** EXTRACT PROVIDED **

Author: Salesian Missions

Publication Date: August 04, 2020

INDIA: Salesian Missions donor funding aids 13 families with tea saplings to start tea gardens

Tea laborers are now able to become owners of small tea gardens and develop long-term sustainable income.

NEW ROCHELLE, NY (Aug. 4, 2020) The Anma Integrated Development Association (AIDA) was able to support 13 farmers with tea saplings thanks to donor funding from Salesian Missions, the U.S. development arm of the Salesians of Don Bosco. The tea project was developed in 2008 to help tea garden laborers in Assam, a state in northeastern India. The area is known for its wildlife, archeological sites and tea plantations.

India is one of the largest tea producers in the world with close to 70 percent of its tea consumed within India itself. The Indian tea industry has grown to own many global tea brands and has evolved into one of the most technologically equipped tea industries in the world. The districts of Golaghat, Sibsagar, Dibrugarh and Tinsukia in Assam have a large number of tea estates.

The tea estates are tended to by laborers, who despite working long hours often do not earn enough wages to meet their basic needs or escape poverty. Many tea laborers own small parcels of land but, for various reasons, leave the land uncultivated while they leave home to work at larger tea estates. In times of financial crisis, they are often forced to mortgage their land for small loans and when they are unable to repay the loans, the land is forfeited. Salesian missionaries in India, aware of this difficult situation, are working to provide opportunities for tea laborers to break the cycle of poverty.

“The goal of the project is to help tea laborers begin to cultivate their land, allowing them to become owners of their own small tea gardens and develop a long-term sustainable income,” said Father Gus Baek, director of Salesian Missions. “Tea laborers are provided start-up assistance either through financial resources or through the donation of tea saplings, which helps them to develop their own business and gain financial security.”

Laborers are also taught business and technical skills relating to the tea market and, capitalizing on their years of working on larger tea estates, they can develop a sustainable income to help them escape poverty. Many former laborers have developed stronger self-confidence and a renewed sense of dignity through the project.

One recipient is Manglu Bhumij, age 39, who has six family members including his mother, wife and three children. He is a daily wage earner and his wife looks after household work along with managing a small tea garden. Bhumij had more than an acre of unutilized land when he heard about the opportunity through AIDA. He immediately applied and prepared his land for cultivation. Bhumij said it was an unexpected opportunity for him to get financial support within a short time. He also thanked the AIDA staff for providing ideas for multi-cropping along with tea. Soon after the planting, he cultivated dal in his tea garden for extra income.

** EXERCISE TASKS **
**A)** In the Assam tea article, rewrite the stretch from "INDIA: Salesian Missions" through "and tea plantations.", changing "tea saplings" to "tea seedlings".
**B)** According to the Assam tea article, why do tea laborers often lose their land? Answer in one to three sentences.
**C)** Answer these questions using the Assam tea article:
(i) In what year was the tea project developed?
(ii) About what share of India's tea is consumed within India itself?
(iii) How old is Manglu Bhumij?
The data after this point has no connection to the Assam tea article.

** DATA EXTRACT **
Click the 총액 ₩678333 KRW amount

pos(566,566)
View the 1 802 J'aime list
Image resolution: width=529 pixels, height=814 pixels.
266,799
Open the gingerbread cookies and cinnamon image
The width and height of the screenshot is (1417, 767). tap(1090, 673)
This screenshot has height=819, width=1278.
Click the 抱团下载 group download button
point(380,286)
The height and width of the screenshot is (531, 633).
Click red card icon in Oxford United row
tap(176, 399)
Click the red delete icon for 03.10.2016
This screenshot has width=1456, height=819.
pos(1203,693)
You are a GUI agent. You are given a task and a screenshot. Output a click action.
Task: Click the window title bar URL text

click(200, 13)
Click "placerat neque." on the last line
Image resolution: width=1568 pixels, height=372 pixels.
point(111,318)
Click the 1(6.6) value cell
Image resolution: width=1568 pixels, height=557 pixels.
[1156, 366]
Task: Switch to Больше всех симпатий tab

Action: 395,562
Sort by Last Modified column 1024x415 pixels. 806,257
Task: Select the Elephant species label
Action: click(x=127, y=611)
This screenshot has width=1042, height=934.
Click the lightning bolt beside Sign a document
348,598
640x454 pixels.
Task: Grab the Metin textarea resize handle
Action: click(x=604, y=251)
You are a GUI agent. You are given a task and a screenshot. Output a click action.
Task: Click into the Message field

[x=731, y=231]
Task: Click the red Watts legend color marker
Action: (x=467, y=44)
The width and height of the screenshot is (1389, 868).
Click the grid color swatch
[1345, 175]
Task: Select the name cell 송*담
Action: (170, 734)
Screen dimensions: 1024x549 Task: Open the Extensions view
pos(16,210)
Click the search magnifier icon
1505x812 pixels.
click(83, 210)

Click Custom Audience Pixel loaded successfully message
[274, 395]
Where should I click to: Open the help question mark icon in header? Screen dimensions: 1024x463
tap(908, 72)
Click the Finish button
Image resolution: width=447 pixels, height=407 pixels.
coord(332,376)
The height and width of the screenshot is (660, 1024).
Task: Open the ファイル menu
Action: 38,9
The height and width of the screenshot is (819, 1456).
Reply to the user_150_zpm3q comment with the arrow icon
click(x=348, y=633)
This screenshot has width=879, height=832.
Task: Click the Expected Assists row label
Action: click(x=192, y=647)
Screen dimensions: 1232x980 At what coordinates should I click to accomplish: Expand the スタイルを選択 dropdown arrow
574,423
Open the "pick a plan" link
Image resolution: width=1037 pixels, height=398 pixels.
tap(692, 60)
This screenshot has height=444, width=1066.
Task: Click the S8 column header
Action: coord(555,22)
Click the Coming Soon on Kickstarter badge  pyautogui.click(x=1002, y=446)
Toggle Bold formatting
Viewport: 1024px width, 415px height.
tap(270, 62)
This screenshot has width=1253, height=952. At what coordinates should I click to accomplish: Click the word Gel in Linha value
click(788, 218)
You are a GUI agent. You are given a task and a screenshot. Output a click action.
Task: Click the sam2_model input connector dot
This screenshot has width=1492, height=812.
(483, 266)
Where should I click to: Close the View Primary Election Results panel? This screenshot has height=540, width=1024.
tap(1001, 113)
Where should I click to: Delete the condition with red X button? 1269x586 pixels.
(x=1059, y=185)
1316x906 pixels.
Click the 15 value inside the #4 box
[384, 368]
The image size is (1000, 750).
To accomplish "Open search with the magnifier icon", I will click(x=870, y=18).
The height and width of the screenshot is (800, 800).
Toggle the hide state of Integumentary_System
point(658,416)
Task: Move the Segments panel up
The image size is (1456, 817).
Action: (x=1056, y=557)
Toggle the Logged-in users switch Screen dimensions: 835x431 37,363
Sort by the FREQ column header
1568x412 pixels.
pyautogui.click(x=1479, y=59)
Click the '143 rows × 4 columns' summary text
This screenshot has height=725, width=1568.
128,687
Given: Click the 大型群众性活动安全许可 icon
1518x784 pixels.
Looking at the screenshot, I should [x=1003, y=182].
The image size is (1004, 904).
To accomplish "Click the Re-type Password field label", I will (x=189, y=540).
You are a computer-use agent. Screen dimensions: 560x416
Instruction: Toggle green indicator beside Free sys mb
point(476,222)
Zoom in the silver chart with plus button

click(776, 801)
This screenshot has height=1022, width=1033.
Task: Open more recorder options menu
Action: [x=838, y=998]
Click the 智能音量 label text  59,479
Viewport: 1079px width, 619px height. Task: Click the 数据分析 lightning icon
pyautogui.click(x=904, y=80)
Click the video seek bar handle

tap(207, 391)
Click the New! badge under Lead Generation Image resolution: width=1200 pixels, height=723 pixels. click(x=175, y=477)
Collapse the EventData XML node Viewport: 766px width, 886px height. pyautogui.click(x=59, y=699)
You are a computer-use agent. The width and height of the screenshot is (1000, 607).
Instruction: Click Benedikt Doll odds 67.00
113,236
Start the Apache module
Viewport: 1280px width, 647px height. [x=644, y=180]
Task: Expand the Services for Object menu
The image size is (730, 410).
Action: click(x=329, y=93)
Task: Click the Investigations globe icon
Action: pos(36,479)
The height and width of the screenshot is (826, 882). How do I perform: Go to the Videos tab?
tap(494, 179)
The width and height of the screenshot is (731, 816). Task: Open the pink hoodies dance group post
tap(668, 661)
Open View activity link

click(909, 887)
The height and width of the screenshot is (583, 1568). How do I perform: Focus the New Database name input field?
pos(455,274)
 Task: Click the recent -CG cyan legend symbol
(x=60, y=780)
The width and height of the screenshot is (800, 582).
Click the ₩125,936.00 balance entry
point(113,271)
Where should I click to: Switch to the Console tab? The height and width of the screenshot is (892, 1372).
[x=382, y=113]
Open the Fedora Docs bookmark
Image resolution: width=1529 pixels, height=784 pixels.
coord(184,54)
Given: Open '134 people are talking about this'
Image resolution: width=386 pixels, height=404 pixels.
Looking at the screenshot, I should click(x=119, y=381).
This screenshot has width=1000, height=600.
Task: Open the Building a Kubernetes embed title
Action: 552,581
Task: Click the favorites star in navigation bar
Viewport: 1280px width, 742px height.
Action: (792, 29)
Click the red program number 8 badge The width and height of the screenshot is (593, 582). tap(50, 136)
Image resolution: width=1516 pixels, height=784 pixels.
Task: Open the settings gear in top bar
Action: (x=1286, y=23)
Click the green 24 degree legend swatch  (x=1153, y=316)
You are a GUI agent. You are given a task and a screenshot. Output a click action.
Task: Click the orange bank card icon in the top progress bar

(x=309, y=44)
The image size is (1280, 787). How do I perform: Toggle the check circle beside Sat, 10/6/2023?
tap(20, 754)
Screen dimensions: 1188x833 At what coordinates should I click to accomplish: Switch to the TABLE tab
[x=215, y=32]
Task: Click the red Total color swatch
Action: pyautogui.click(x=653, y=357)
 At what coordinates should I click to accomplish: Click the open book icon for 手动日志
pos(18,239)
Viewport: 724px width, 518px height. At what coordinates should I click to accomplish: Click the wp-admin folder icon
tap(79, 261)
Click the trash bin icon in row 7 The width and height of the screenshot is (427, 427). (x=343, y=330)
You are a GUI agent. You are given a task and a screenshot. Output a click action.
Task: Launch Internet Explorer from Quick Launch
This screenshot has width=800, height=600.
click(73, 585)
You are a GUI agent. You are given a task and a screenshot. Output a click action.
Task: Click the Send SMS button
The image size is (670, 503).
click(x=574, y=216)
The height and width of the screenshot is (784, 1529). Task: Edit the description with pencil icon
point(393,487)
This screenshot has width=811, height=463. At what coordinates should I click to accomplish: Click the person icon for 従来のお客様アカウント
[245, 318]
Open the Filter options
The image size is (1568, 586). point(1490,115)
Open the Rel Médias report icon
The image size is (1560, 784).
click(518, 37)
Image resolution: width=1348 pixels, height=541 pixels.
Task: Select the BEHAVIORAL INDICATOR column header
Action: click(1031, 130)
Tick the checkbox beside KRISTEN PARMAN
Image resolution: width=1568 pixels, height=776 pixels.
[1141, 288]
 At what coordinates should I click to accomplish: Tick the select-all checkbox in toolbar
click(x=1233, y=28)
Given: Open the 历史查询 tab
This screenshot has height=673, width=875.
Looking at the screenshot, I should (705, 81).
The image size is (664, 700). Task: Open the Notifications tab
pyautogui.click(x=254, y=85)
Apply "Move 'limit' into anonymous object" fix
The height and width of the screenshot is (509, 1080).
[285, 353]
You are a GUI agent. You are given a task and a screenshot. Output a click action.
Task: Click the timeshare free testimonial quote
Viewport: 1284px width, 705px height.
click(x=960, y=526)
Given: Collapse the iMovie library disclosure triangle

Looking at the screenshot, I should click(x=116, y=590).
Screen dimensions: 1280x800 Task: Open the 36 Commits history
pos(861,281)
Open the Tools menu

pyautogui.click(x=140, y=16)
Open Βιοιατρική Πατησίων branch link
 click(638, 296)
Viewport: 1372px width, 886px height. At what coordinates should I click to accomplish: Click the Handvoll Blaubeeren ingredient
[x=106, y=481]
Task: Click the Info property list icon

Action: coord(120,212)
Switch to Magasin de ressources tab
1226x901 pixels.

** SOLUTIONS TO THE TASKS **
**A)**
INDIA: Salesian Missions donor funding aids 13 families with tea seedlings to start tea gardens

Tea laborers are now able to become owners of small tea gardens and develop long-term sustainable income.

NEW ROCHELLE, NY (Aug. 4, 2020) The Anma Integrated Development Association (AIDA) was able to support 13 farmers with tea seedlings thanks to donor funding from Salesian Missions, the U.S. development arm of the Salesians of Don Bosco. The tea project was developed in 2008 to help tea garden laborers in Assam, a state in northeastern India. The area is known for its wildlife, archeological sites and tea plantations.

**B)** In times of financial crisis, tea laborers are often forced to mortgage their land for small loans. When they are unable to repay those loans, the land is forfeited.

**C)**
(i) 2008
(ii) Close to 70 percent
(iii) 39